Jump to heading Architecture
Scotty Application
↓ (OTLP over gRPC)
OpenTelemetry Collector (port 4317)
├─→ Jaeger (distributed traces)
└─→ VictoriaMetrics (metrics storage)
↓
Grafana (visualization & dashboards)
Jump to heading Components
- OpenTelemetry Collector: Receives telemetry data from Scotty via OTLP protocol and routes it to appropriate backends
- VictoriaMetrics: High-performance time-series database for metrics storage (30-day retention)
- Jaeger: Distributed tracing backend for request traces and spans
- Grafana: Visualization platform with pre-configured dashboards
Jump to heading Resource Usage
The observability stack requires approximately:
- Memory: 180-250 MB total
- CPU: Minimal (< 5% on modern systems)
- Disk: ~1-2 GB for 30 days of metrics retention
Jump to heading Prometheus Compatibility & Flexibility
All metrics are fully Prometheus-compatible. The stack uses open standards (OTLP, PromQL, W3C Trace Context) and components are interchangeable.

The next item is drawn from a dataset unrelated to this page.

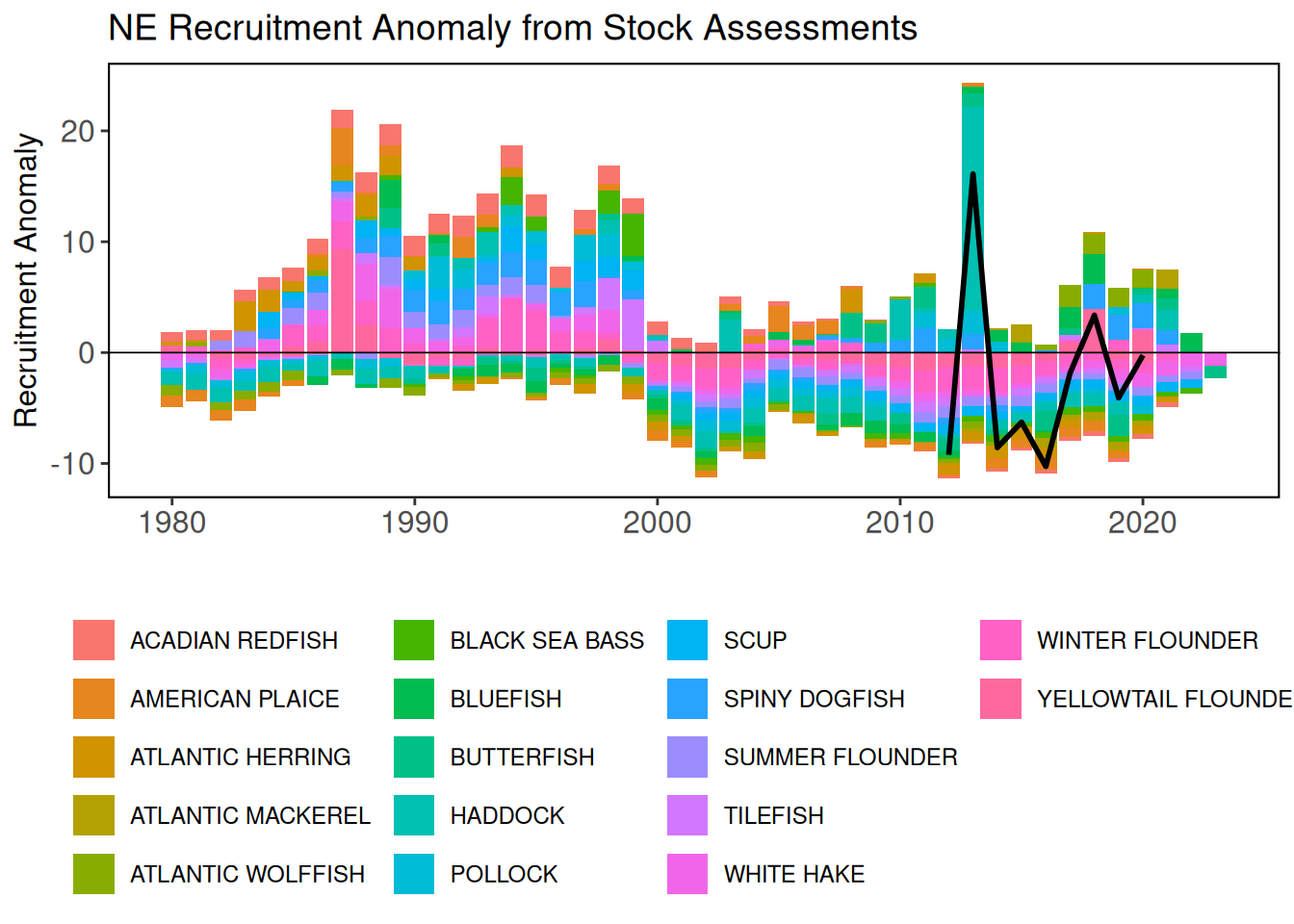Image resolution: width=1294 pixels, height=924 pixels.
Task: Click the Atlantic Herring legend swatch
Action: coord(93,757)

Jump to heading Metric Format
- OpenTelemetry format (
scotty.metric.name) → Prometheus format (scotty_metric_name_total) - Standard types: Counter, Gauge, Histogram, UpDownCounter
- Attributes become labels (
method,status,path)
Jump to heading Replace Components as Needed
Use Prometheus instead of VictoriaMetrics:
Update otel-collector-config.yaml exporter from prometheusremotewrite to prometheus endpoint, then swap VictoriaMetrics for Prometheus in docker-compose.
Alternative backends: Thanos, Cortex, M3DB, InfluxDB, Datadog, New Relic, Honeycomb, Grafana Cloud
Alternative visualization: Prometheus UI, VictoriaMetrics vmui, Chronograf, commercial dashboards
Alternative tracing: Zipkin, Tempo, Elasticsearch + Jaeger, Lightstep, Honeycomb
Multi-backend export example:
# otel-collector-config.yaml - export to multiple destinations
service:
pipelines:
metrics:
exporters: [prometheusremotewrite/victoria, prometheusremotewrite/thanos, otlp/datadog]
Jump to heading Integration Patterns
Remote write to existing Prometheus:
exporters:
prometheusremotewrite:
endpoint: "https://your-prometheus.company.com/api/v1/write"
Federation from VictoriaMetrics:
# prometheus.yml
scrape_configs:
- job_name: 'scotty'
metrics_path: '/api/v1/export/prometheus'
params:
match[]: ['{__name__=~"scotty_.*"}']
static_configs:
- targets: ['victoriametrics:8428']
Service discovery: Standard Kubernetes/Consul Prometheus SD works with VictoriaMetrics API.
Jump to heading Why VictoriaMetrics Default
Chosen for development convenience: lower memory usage, single binary, Prometheus-compatible, free. Swap for Prometheus in production if preferred.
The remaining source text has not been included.